** Excerpted text **
....
Plaintiffs and appellants in this case are Robert W. and Maudie R. Thomson (Thomson), Robert C. and Jeanne C. Wrede (Wrede), Gladys A. Stalberg, Marie Rogers, and Austen D. Warburton.
Defendants and respondents are Fred W. and Dorothy E. Steiner (Steiner), L. Roy and Elizabeth M. Harper (Harper), Elroy and Diane Fellman (Fellman), Steven and Lynn Dypvik (Dypvik), the Martinezes, Jarretts and the Matsumotos. The Dypviks are also cross-appellants.
Plaintiffs all traced their title back to patents issued by the United States Government for lands lying entirely within a single government survey section, Section 19, Township 9 South, Range 2 East, Mount Diablo Base and Meridian. Defendants all trace their properties back to similar government land patents issued to different individuals by the United States Government, covering property lying in Sections 24 and 25 of the adjacent range to the west.
Since the grant of these patents to the original patentees, the parcels have been conveyed in various configurations, however, no one person has ever simultaneously owned parcels of land in both Section 19 of Township 9 South, Range 2 East, where plaintiffs' lands lie, and Sections 24 and 25, Township 9 South, Range 1 East, where defendants' lands lie. Thus, other than the United States Government, there has been no common grantor.
On January 4, 1977, plaintiffs filed an action seeking to quiet title to their lands and for injunctive relief. This complaint was amended on February 28, 1978 and again on February 26, 1979 to include defendants Jarrett. Their suit sought to preclude defendants from using the road, some one-half to one mile in length, beginning at its intersection with Casa Loma Road, generally westerly across plaintiffs' properties, to the lands of the defendants. They also included actions for trespass and water rights, neither of which are issues on this appeal.
Apart from defendants Jarrett and Martinez, whose defaults were taken on October 29, 1979 and against whom judgment was entered on July 2, 1981, each of the defendants ultimately answered. Defendants Matsumotos, Dypvik, and Harper also cross-complained to quiet title. The thrust of these pleadings asserted an easement gained by prescriptive right, implication or necessity. Also, all answering defendants, except the Steiners, asserted in their answer and/or cross-complaint an easement for a right-of-way by grant as follows: “A nonexclusive right-of-way for ingress and egress and the installation and maintenance of public utilities over a strip of land 60 feet wide, the center of which is the centerline of the now-existing road․” Only the defendants Steiner did not assert an easement by grant based upon a “wild” deed.
Prior to trial, plaintiffs reached a settlement with defendants Matsumotos, thereby removing them from this litigation.
All parties waived jury and the matter was tried by the court beginning on June 29, 1981.
....
** Tasks **
- 1) Answer these questions from the case excerpt, one line each, marked the same way:
(a) On what date did the plaintiffs file their action?
(b) Which defendants are also cross-appellants?
(c) On what date did the court begin trying the matter?
- 2) For each statement, decide whether it agrees with the case excerpt. Answer yes or no, and quote the words from the excerpt that decide it.
(a) At some point one person owned parcels in both Section 19 and Sections 24 and 25.
(b) The Steiners claimed an easement by grant based on a "wild" deed.
(c) The plaintiffs settled with the Matsumotos before trial.
- 3) Continue the case excerpt from where it ends, picking up after its last sentence.

** Supplied information **
....
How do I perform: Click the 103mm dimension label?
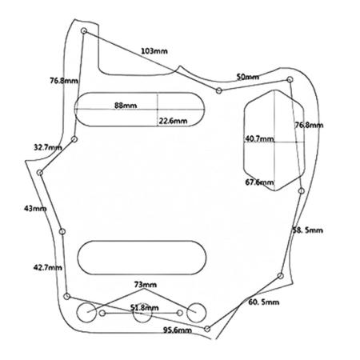154,50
....
** Answers for the tasks **
- 1)
(a) January 4, 1977
(b) The Dypviks
(c) June 29, 1981

- 2)
(a) No: "no one person has ever simultaneously owned parcels of land in both Section 19 of Township 9 South, Range 2 East, where plaintiffs' lands lie, and Sections 24 and 25, Township 9 South, Range 1 East, where defendants' lands lie"
(b) No: "Only the defendants Steiner did not assert an easement by grant based upon a “wild” deed."
(c) Yes: "Prior to trial, plaintiffs reached a settlement with defendants Matsumotos, thereby removing them from this litigation."

- 3)
After receiving conflicting testimony as to the width of Twin Falls Creek Road, the court viewed the scene and determined the defendants had, together with their predecessor in interest, been in the exclusive and adverse use of 15 feet, which use had been open, notorious, continuous, uninterrupted, and hostile to the true owners for more than 5 years. Accordingly, the court awarded the defendants a non-exclusive easement for ingress and egress over a strip of land 15 feet wide, the center line of which was the center line of Twin Falls Creek Road.
There are two appeals and one cross-appeal from this judgment. One appeal is by one set of plaintiffs/appellants (Thomson, Wrede and Stalberg); the other is by another set of plaintiffs/appellants (Rogers and Warburton). We will refer to the first one as the “Thomson appeal” and the second as the “Rogers appeal.” Defendants/cross-complainants Dypvik have cross-appealed.
Twin Falls Creek Road runs from Casa Loma Road sequentially through the lands of plaintiffs Rogers and Warburton (sister and brother, hereafter referred to collectively as “Rogers”), Thomson, Stalberg, Wrede, then back onto the lands of Rogers, which is “L” shaped, and then finally into the lands of defendants Matsumotos, Dypvik, Harper, and Fellman, sequentially. At some point while the road is still traversing across the property of Rogers, after having first crossed over the lands of the other plaintiffs, a side road leaves Twin Falls Creek Road and goes to the property of defendants Steiner. There is no other way to get to the defendants' property except by using Twin Falls Creek Road.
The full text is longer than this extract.